▶ **Work to complete**:
1. According to the program, who conducted the ethnographic work in 2018?
2. Retype the program from "10h30 : Introduction" up to and including "a participatory approach.".

▶ **Document extract**:
10h30 : Introduction
10h35 : The needs in health education amongst recently arrived Pakistani migrants in France
Johann Cailhol, MCU-PH dans le service de maladies infectieuses du CHU Avicenne, rattachée au LEPS UR 3412, Université Sorbonne Paris Nord. Directrice adjointe du LEPS UR 3412, fellow de l’ICM & Sabah Jaroof, étudiante en M2 au LEPS, USPN
Abstract : Based on an ethnographic work, conducted by Nichola Khan and Johann Cailhol in 2018, we conceptualized several public health interventions for the community of recently arrived Pakistani migrants in Paris region. We will review the rationale behind these interventions. We will also present the implementation process of one selected intervention : a bilingual health education website, using a participatory approach.
11h05 : Coloniality, forced migration and mental life : thinking with interdisciplinarity
Nichola Khan, reader in Anthropology and Psychology in the School of Applied Social Science, Centre for Research in Spatial Environmental and Cultural Politics
University of Brighton, fellow à l’ICM.
Abstract : This talk considers the question and challenge of interdisciplinarity in regard to migrant mental health research. That is, how might we cross disciplinary and professional boundaries in order to meaningfully share knowledge, and create new interventions, not only theoretically and methodologically, but as a foundation for ethical engagement. Anthropologists are often asked, or appended, to provide the ‘cultural’ context to otherwise ‘mainstream’ (Western-derived) research. They have voiced criticisms about the ways culture is viewed as an explanation for mental illness, about the claims of the universality of biomedical categories, and the neglect of the social and political foundations of suffering—and achieved changes to the codification of cross-cultural aspects of diagnosis and treatment in the DSM. These changes are in part also driven by anthropology’s struggles to overcome its own problems rooted in esotericism, elitism, and the legacy of colonialism. Building on my previous work on various intersections of migration, mental disorder, and community engagement, I consider this question in relation to interdisciplinarity as an ethical mode of inquiry that can build positively around the inner and cultural lives of migrants, especially in criticizing ways the suffering of people fleeing war-torn societies is selectively prioritized, ignored, or over-coded as traumatic. Coloniality I propose as a valuable ‘tool to think with’- one that that incorporates historicity into a field that prioritizes contemporary conditions. This bears on anthropology’s wider engagements with transcultural psychiatry, politics, psychoanalysis, medicine, law, human rights, and global mental health. These issues are discussed in relation to a specific project-in-development on migrants’ mental well-being in Paris and London.

▶ **Given data**:
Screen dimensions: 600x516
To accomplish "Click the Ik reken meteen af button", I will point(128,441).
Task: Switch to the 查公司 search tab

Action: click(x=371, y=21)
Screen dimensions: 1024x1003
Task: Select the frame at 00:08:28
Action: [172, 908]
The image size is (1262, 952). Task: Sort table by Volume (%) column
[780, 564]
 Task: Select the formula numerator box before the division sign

▶ **Task answers**:
1. Nichola Khan and Johann Cailhol.

2.
10h30 : Introduction
10h35 : The needs in health education amongst recently arrived Pakistani migrants in France
Johann Cailhol, MCU-PH dans le service de maladies infectieuses du CHU Avicenne, rattachée au LEPS UR 3412, Université Sorbonne Paris Nord. Directrice adjointe du LEPS UR 3412, fellow de l’ICM & Sabah Jaroof, étudiante en M2 au LEPS, USPN
Abstract : Based on an ethnographic work, conducted by Nichola Khan and Johann Cailhol in 2018, we conceptualized several public health interventions for the community of recently arrived Pakistani migrants in Paris region. We will review the rationale behind these interventions. We will also present the implementation process of one selected intervention : a bilingual health education website, using a participatory approach.